On sait la pianiste moldave iconoclaste et parfois à la limite de la provocation. En voici encore une belle démonstration dans un répertoire aux mélismes hongrois. Conçue pour la violoniste Jelly d'Aranyi, la Deuxième Sonate pour violon que Bartók complète en 1922, de forme bipartite lent-vif, ne renie ni ses origines populaires tziganes ni sa modernité avec l'usage de la gamme par tons qui autorise des couleurs saisissantes. Patricia Kopatchinskaja en puise la sève aux tréfonds de ses propres origines : le molto moderato la voit tirer un son sans concession dans ces pages où la mélodie se développe tour à tour mystérieuse ou agitée, et le piano de Polina Leschenko n'est pas en reste dans son côté percussif presque bruitiste.

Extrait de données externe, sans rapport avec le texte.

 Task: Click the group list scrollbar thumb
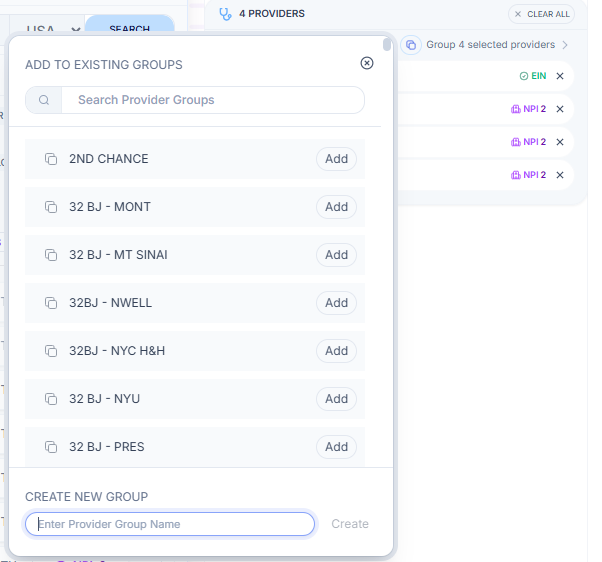(x=387, y=45)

Il y a quelque chose d'obsédant au fil des glissandos du violon conduisant à des climax rehaussés par les grands accords du piano. L'allegretto qui s'enchaine voit persister la formidable complexité de l'œuvre, comme dans le passage en pizzcatos et ses coups d'archet à l'arraché. L'impression d'aridité est à son comble dans un jeu volontairement serré et une ténuité du son du violon alors que tambourine furieusement le piano. Les dernières notes sont filées dans un évanescent pppp. Une vision anti conformiste. Vient Tzigane de Ravel. On ne saurait être plus éloigné d'une esthétique abstraite et froide. Kopatchinskaja tire le morceau vers ses origines magyares. C'est après avoir entendu la violoniste Jelly d'Aranyi jouer sa propre sonate pour violon et violoncelle, que Ravel a l'idée de « composer un petit morceau dont la difficulté diabolique fera revivre la Hongrie de mes rêves », aurait-il confié à Bartók. Kopatchinskaja semble le prendre au pied de la lettre : large vibrato confinant à l'instabilité, accents légèrement déplacés, pianissimos extrêmement ténus, écarts dynamiques extrêmes, ralentissements marqués comme avant l'entrée du piano. Dès lors, le dialogue, d'abord calme, se fait de plus en plus excentrique avec nuances de tempo inouïes, sauts de dynamique paroxystiques, traits en fusée, et une fin en pirouette. Voilà qui ne ressemble à aucune autre interprétation.

Pensée à l'origine pour Jelly d'Aranyi, mais finalement écrite sur l'insistance de Ginette Neveu qui la créera avec le compositeur, la Sonate pour violon (1943) ne passe pas pour une des pièces les plus inspirées de Poulenc qui réservait sa verve plutôt aux vents. Elle était peu estimée par son auteur qui avouait ne pas aimer le violon. Il n'empêche, elle renferme des idées intéressantes, associant les deux faces de Poulenc, ''moine et voyou'', selon la fameuse formule de Claude Rostand : mélodies enveloppantes et espiègleries comme la citation de « Tea for two », un classique du jazz de l'époque, au ''con fuoco'' initial, ''Intermezzo'' d'apparence calme et confident, ''Presto tragico'', ce tragique assumé, hommage à Federico Garcia Lorca. Kopatchinskaja et Leschenko en livrent une lecture frôlant l'excès : jeu tendu à l'extrême du violon, traits susurrés ou ''miaulés'', pizzicatos rageurs et à l'arraché, piano aux accords presque écrasés. Une interprétation bien peu gallique, qui prend tous les risques, mais ne manque pas de panache. La Valse de Coppélia de Léo Delibes, revue et corrigée par Ernst von Dohnányi est presque une douceur à côté de toutes ces lectures engagées.

La prise de son dans l'auditorium de la MC2 de Grenoble procure un excellent équilibre entre les deux voix, ce qui relève de l'exploit tant est singulière la sonorité de leurs instruments voulue par les ''Deux'' interprètes.